Tuesday, 30 September 2008

What causes the acidosis in diabetic ketoacidosis?

Diabetic ketoacidosis (DKA) is one of the most feared acute complications of diabetes. It is basically a state characterised by hyperglycaemia and a metabolic acidosis with ketones present in the blood stream.

The bulk of the acid load comes from these ketones that are formed. Without even a bare minimum of workable insulin (as in Type 1 diabetes, or in rare cases of Type 2), fatty acids from our fat stores are liberated, sent to the liver, and used to create ketones. These ketones are all acids, and thus they lower the pH.

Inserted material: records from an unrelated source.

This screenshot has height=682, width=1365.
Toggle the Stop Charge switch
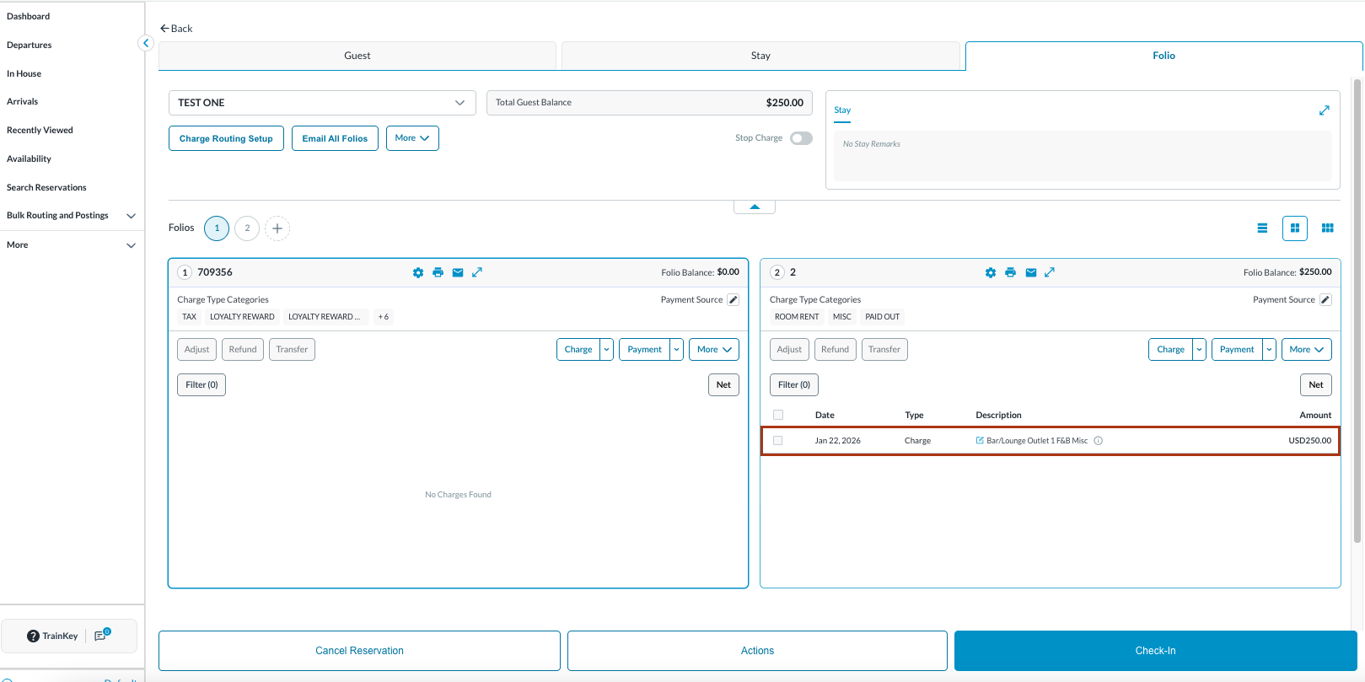point(801,138)

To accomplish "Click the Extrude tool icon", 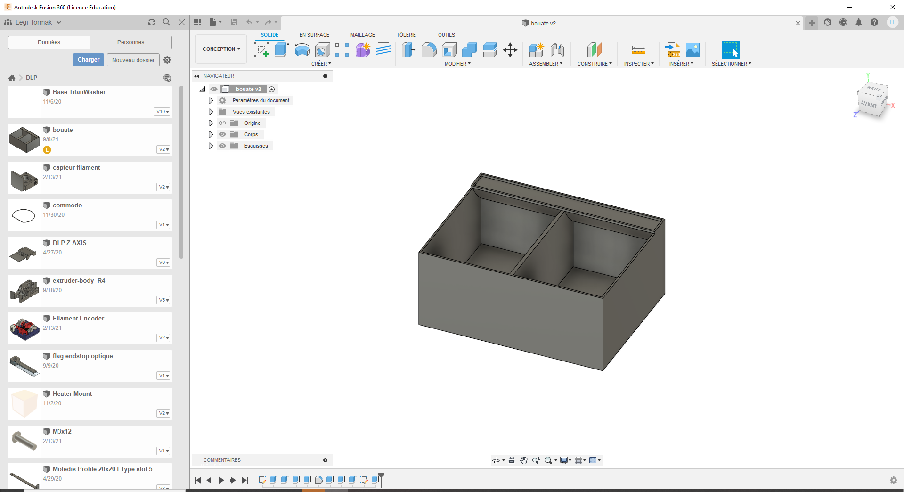I will [x=282, y=49].
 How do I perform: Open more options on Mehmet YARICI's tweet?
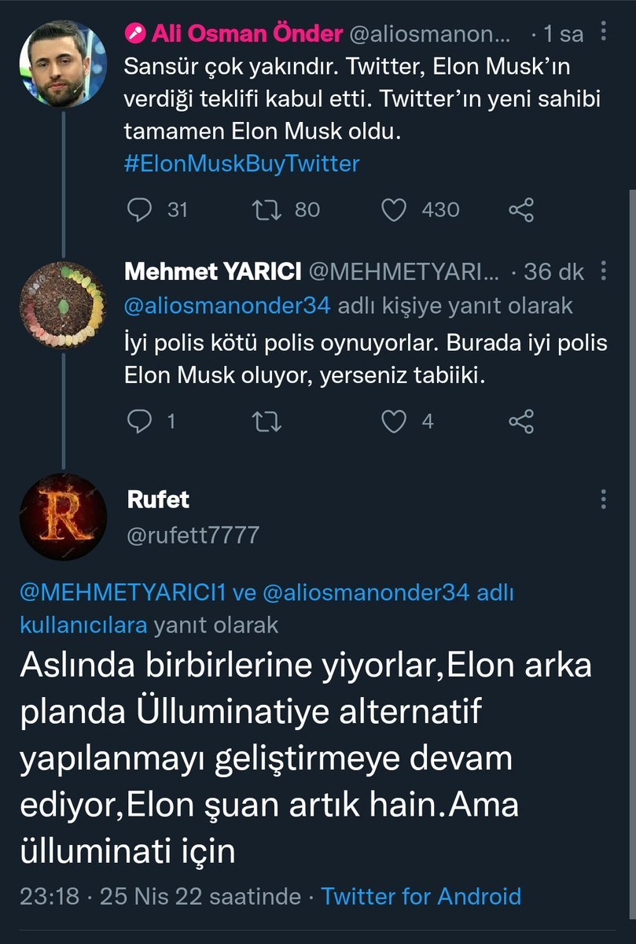(603, 272)
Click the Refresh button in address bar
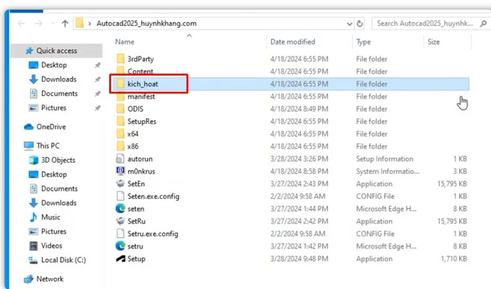 pos(360,24)
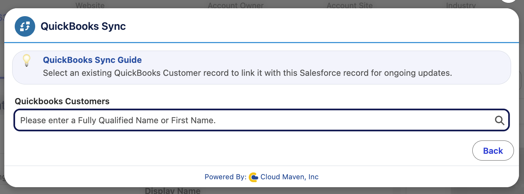524x194 pixels.
Task: Click the dimmed Account Site column header
Action: point(350,5)

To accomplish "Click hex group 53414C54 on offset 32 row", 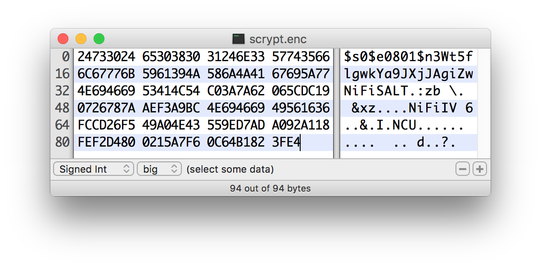I will [171, 91].
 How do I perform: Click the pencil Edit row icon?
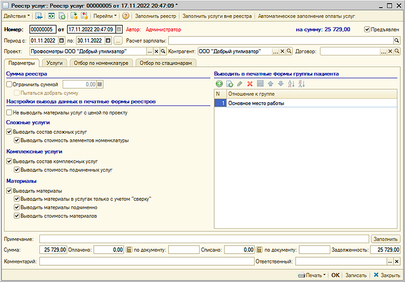240,84
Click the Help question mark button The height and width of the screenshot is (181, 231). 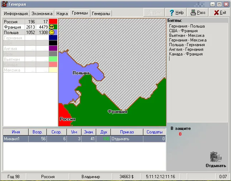pyautogui.click(x=176, y=13)
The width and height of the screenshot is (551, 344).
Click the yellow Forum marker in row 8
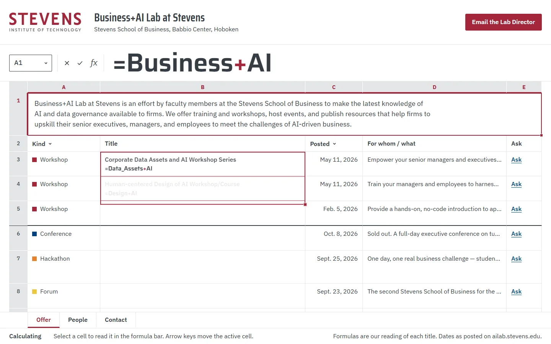click(x=34, y=292)
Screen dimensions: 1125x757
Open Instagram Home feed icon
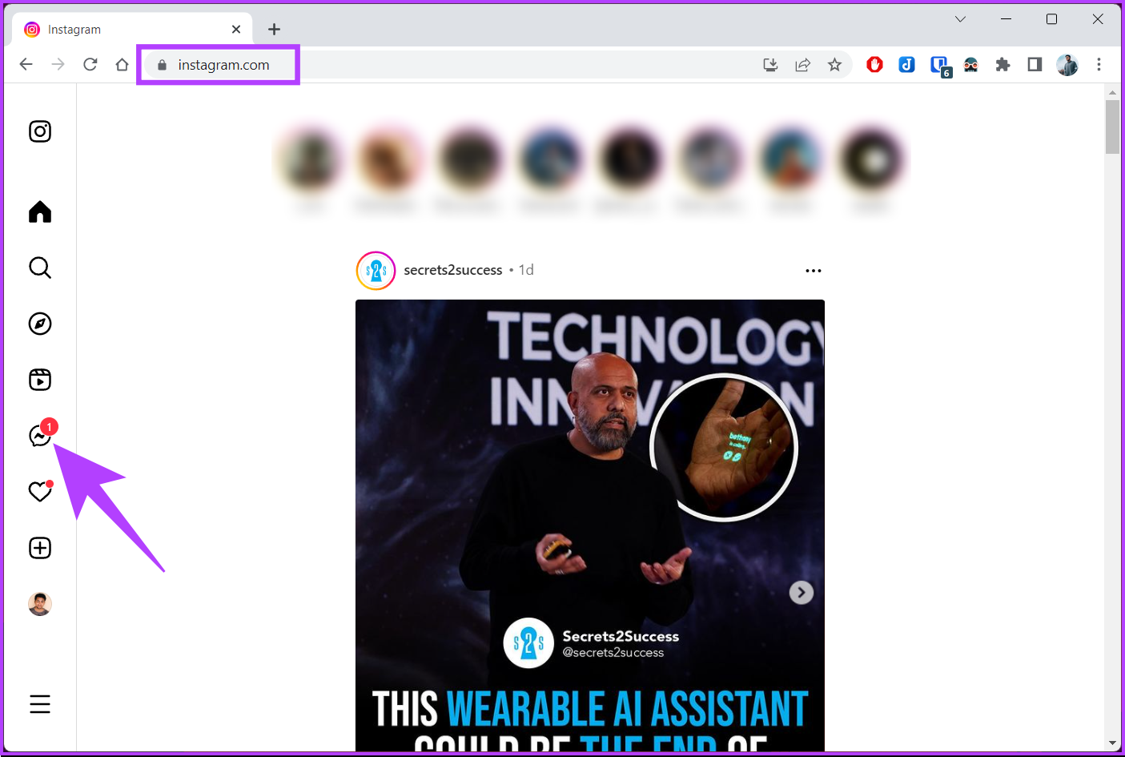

There is also renal hypoperfusion to account for. Hyperglycaemia osmotically draws water into the vascular bed from the cells, but it also causes water to be lost in the urine by the same method. This consistently high loss of water requires diabetics to maintain a higher-than-average input too. Failure to do so (especially if the ketones make the patient nauseous, or even cause him to vomit) causes intravascular depletion, which is fundamentally the first step in a DKA. This hypovolaemia causes the prerenal kidney dysfunction (which causes retention of the daily acid load) and a lactic acidosis from tissue hypoperfusion. Both of these factors contribute to generating an acidosis, although the ketones do make a larger contribution.